→ RECORDS FOR THIS EXERCISE
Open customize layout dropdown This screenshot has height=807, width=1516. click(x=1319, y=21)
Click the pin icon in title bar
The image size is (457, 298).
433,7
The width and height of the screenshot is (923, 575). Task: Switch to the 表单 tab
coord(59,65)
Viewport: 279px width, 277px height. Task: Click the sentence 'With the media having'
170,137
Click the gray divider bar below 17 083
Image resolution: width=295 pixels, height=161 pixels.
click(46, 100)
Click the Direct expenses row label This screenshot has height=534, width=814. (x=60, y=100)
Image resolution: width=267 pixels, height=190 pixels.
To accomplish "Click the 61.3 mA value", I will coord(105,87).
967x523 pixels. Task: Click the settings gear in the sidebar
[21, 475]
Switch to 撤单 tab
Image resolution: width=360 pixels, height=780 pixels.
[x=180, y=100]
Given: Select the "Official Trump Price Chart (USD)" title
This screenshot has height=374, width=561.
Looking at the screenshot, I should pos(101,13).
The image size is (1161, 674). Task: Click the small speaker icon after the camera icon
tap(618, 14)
* * *
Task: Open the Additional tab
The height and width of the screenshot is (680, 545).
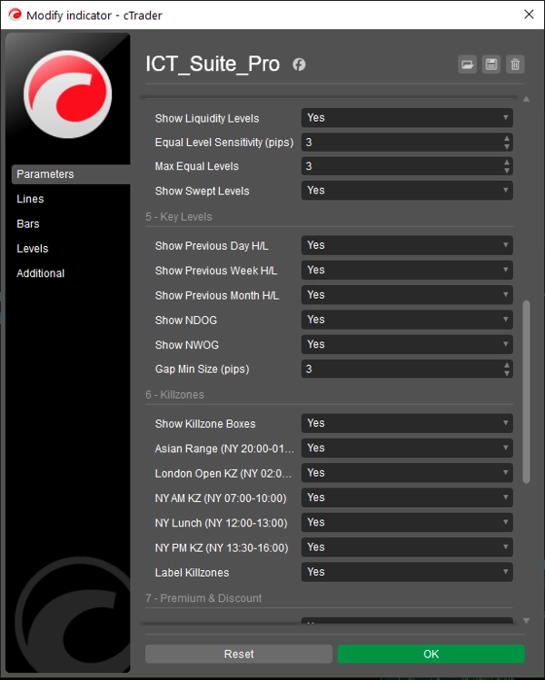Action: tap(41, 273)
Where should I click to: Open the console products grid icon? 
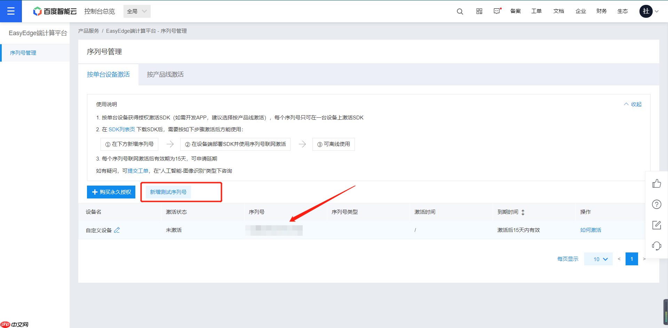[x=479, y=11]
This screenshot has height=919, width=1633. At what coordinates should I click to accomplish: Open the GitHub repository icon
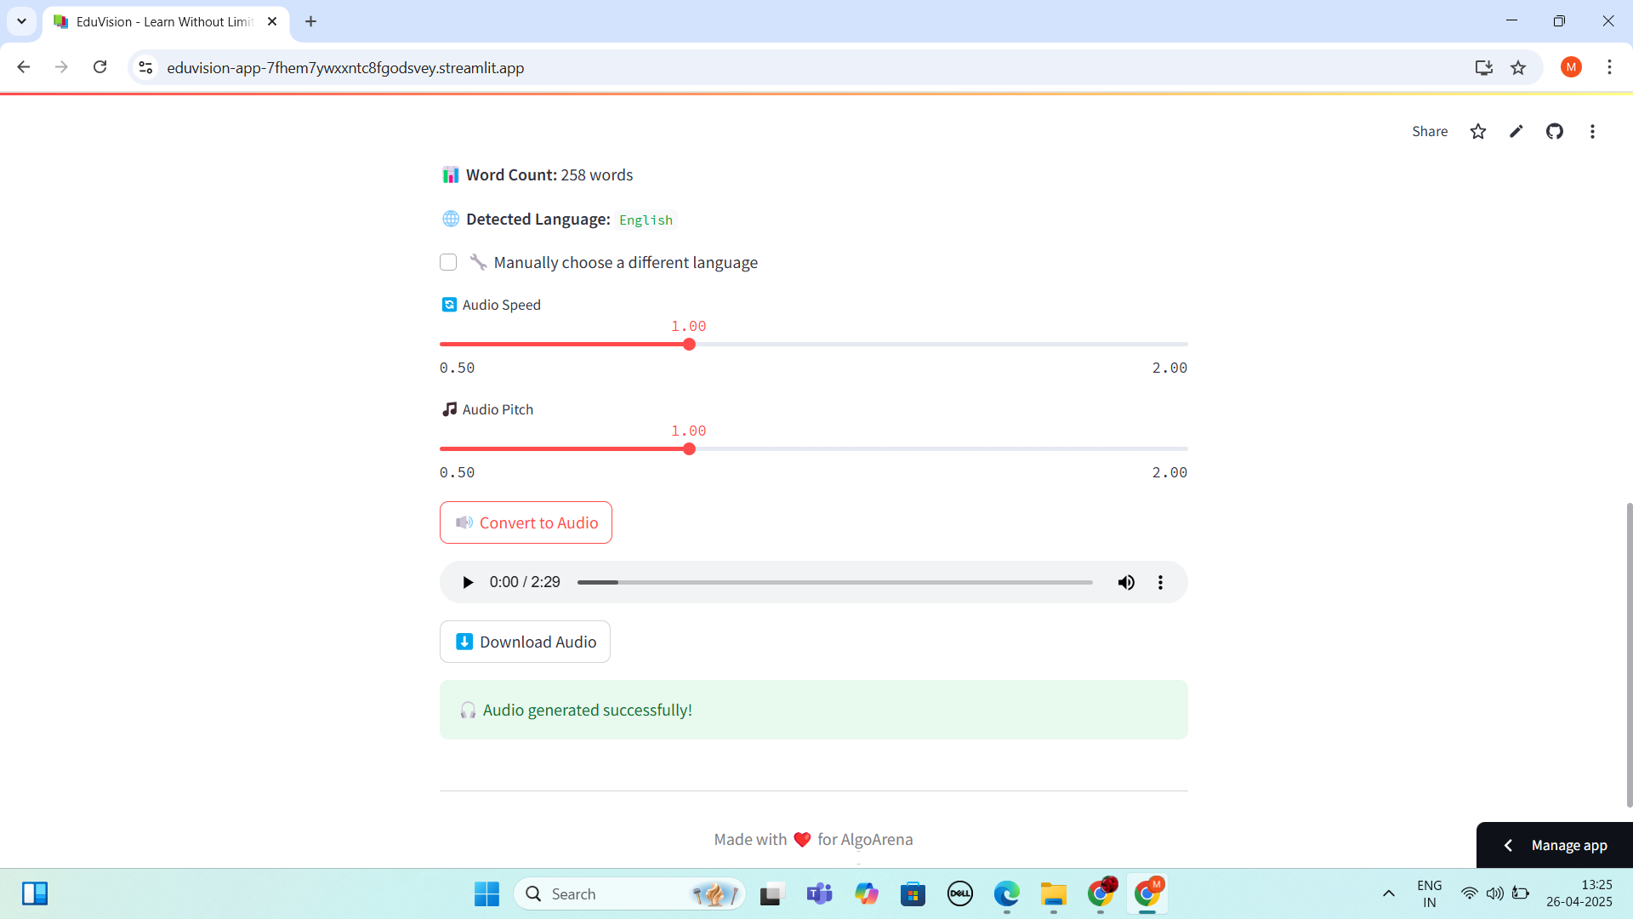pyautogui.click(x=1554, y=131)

→ WHAT YOU HAVE TO DO
Resize the records from the line containing "Task: Open the Additional tab" up to and including the line containing "pyautogui.click(x=1554, y=131)". Rewrite only those lines, requests included, and multiply every coordinate in the answers by 1.7, rounding to whole numbers with halves rounded up. Leave the pictures out of your answer.

→ SOLUTION FOR THIS EXERCISE
Task: Open the Additional tab
The height and width of the screenshot is (680, 545).
Action: tap(70, 464)
Where should I click to: Open the console products grid icon? 
[x=814, y=19]
This screenshot has height=919, width=1633. At what coordinates should I click to accomplish: Open the GitHub repository icon
pyautogui.click(x=2642, y=223)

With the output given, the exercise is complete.